Abstract
The optical absorbance behavior of a molecule during the reaction is yet to be explored due to the deficiency in appropriate theoretical and experimental tools. In the present study, the Intrinsic Reaction Coordinate (IRC) trapping methodology is implemented in a new approach to capture the electronic motion during the nitrogen activation reaction by heterocyclic carbenes. This technique acts as a
Handycam (Molecular Handycam) to shoot photographs of electrons in the event of a chemical reaction beyond the Born-Oppenheimer approximation.
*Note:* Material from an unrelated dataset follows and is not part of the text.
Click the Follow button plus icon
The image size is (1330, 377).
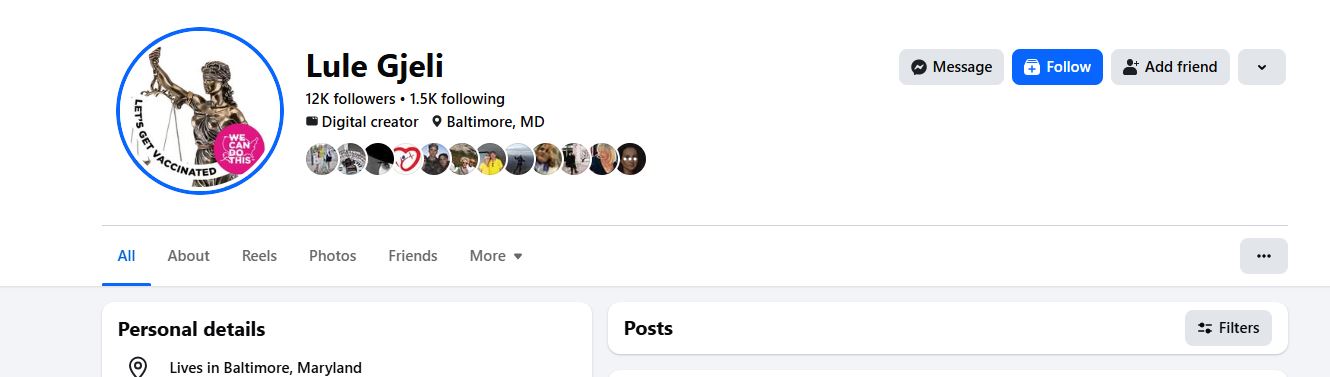click(1032, 67)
The use of the newly designed molecular Handycam to analyse electron flow at the frontier molecular orbitals during the adduct formation reaction of molecular nitrogen with heterocyclic carbene
corroborated that in the carbene −N 2 reaction, carbene operates as a σ −acceptor and π −donor where the bonding and the back bonding processes occur before and
after the transition state of the reaction. There is a significant time delay between the bonding and the back bonding process, implying that the bonding back-bonding is not simultaneous for this reaction. These findings ameliorate the DFT-based designing of heterocyclic carbenes to model a congenial catalyst for the sequestering
of atmospheric nitrogen and its metamorphosis to ammonia at an ambient and metal-free condition. It is also brought to light that the optical absorption behavior of a
molecule may change along the reaction path. Though molecular nitrogen, model carbene and the carbene−N 2 adduct are non-responsive to visible light, an evanescent
optical absorbance in the visible region is observed during the chemical reaction.
Supplementary materials
Title
Ammonia synthesis from molecular nitrogen at the metal-free condition
Description
Employing an appropriate carbene, molecular nitrogen may be sequestered and converted to ammonia in a suitable reduction condition. Carbene acts as a σ -acceptor and π-donor in this process. The electronic level investigation proclaimed that the bonding and the back bonding processes are not instantaneous. These two processes occur at different stages of the reaction. The bonding takes place before reaching the transition state while the back bonding occurs after the transition state which implies that these two processes are independent of each other.